GraphQL is a query language for API developed by Meta. It provides a schema of the data in the API and gives clients the power to ask for exactly what they need.
How does GraphQL work?
GraphQL sits between the clients and the backend services. It could aggregate multiple resource requests into a single query. It also supports mutations, and subscriptions.
- Mutations are GraphQL’s way of applying data modifications to resources.
- Subscriptions are GraphQL’s way for clients to receive notifications on data modifications.
Can you compare REST and GraphQL?
Both send HTTP requests and receive HTTP responses.
Both make a request via a URL.
Both can return a JSON response in the same shape.
Differences:
- With GraphQL, we specify the exact resources we want, and also which fields we want.
GET /graphql?query={ book(id: “123”) { title, authors { name } } }
In REST example, the API implementer decided this for us that authors are included as related resources. In GraphQL, the client decides what to include. This is a benefit of GraphQL.
- It doesnt use URLs to specify the resources that are available in the API. Instead it uses a GraphQL schema. We can send a complex query that fetches additional data according to relationships defined in the schema. Doing the same in REST is more complicated. We would have to do that client side with multiple requests. This might end up with N+1 queries.
- In REST, we don’t need special libraries to consume someone else’s API. Requests can simply be sent using common tools like Curl or simply a web browser. In contrast, GraphQL requires heavier tooling support, both on the client and server sides. This requires a sizable upfront investment. This upfront cost might not be worth it, especially for very simple CRUD APIs.

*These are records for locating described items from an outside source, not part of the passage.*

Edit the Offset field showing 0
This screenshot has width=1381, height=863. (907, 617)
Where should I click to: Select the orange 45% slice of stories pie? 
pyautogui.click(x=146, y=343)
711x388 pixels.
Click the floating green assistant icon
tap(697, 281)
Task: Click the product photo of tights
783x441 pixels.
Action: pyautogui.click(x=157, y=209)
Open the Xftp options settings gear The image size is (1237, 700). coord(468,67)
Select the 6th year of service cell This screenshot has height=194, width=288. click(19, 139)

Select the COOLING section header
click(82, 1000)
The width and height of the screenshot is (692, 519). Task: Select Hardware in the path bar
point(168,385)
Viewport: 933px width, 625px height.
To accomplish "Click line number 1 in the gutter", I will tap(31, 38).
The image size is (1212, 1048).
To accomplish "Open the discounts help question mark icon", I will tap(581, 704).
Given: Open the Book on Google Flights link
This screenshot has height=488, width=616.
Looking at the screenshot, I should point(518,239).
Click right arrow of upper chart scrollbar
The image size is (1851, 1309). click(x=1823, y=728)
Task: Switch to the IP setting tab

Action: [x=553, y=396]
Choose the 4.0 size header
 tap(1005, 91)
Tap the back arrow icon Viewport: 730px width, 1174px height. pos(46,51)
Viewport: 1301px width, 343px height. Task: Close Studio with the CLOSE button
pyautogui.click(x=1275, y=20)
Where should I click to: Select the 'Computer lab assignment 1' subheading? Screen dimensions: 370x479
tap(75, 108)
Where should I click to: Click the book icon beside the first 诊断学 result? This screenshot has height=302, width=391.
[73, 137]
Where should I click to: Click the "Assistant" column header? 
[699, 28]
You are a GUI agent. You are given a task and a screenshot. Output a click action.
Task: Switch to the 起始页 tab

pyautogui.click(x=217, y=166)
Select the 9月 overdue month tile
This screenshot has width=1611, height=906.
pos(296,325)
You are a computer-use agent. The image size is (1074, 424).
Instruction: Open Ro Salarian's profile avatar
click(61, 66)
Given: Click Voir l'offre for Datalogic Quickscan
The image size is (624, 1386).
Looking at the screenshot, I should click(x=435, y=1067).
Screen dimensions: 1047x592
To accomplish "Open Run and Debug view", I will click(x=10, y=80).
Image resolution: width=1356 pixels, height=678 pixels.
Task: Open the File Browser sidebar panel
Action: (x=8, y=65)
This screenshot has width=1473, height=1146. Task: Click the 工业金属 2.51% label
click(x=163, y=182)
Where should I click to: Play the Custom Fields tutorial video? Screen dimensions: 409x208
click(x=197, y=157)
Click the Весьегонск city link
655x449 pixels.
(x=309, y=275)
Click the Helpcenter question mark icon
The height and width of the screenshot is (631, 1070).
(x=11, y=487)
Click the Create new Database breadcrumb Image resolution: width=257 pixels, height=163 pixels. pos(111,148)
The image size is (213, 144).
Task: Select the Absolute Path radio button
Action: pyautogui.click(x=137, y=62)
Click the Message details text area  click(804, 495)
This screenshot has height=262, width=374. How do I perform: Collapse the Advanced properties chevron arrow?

- Another criticism of GraphQL is that it is more difficult to cache. REST uses HTTP GET for fetching resources, and HTTP GET has a well-defined caching behavior that is leveraged by browsers, CDNs, proxies, and web servers. GraphQL has a single point of entry and uses HTTP POST by default. This prevents the full use of HTTP caching.
- The final concern we have with GraphQL is that while GraphQL allows clients to query for just the data they need, this also poses a great danger. Imagine this example where a mobile application shipped a new feature that causes an unexpected table scan of a critical database table of a backend service. This could bring the database down as soon as the new application goes live. It is possible to mitigate this risk but it adds even more complexity to a graphql implementation. The cost to safeguard risks like this must be factored in when considering GraphQL.
Can you tell me the most popular API Architecture styles?
- SOAP:
- Mature, enterprise, financial world loves it, XML based.
- Complex, an overkill for an MVP - RESTful:
- Backbone of the internet, simple
- Not the best for real-time data, or highly connected data model. - GRPC: Uses protocol buffers by default.
- Flexible and modern.
- Limited browser support if you have browser clients. - GraphQL: Allows for the client to fetch the exact data they need`
- Flexible and efficient for web and mobile applications
- Steep learning curve, has an overhead for getting the tooling and everything needed to work, and heavier on the server side - WebSocket: Real-time, bidirectional and persistent connections.
- Perfect for live-chat applications and online gaming.
- If your app doesn’t require real-time data, WebSocket might be an overhead. - Webhook: All about being event-driven, uses HTTP call-backs to provide async operations.
- Github uses webhooks to trigger other systems whenever a new code is pushed.
- For immediate response and sync comms, webhook is not the best option.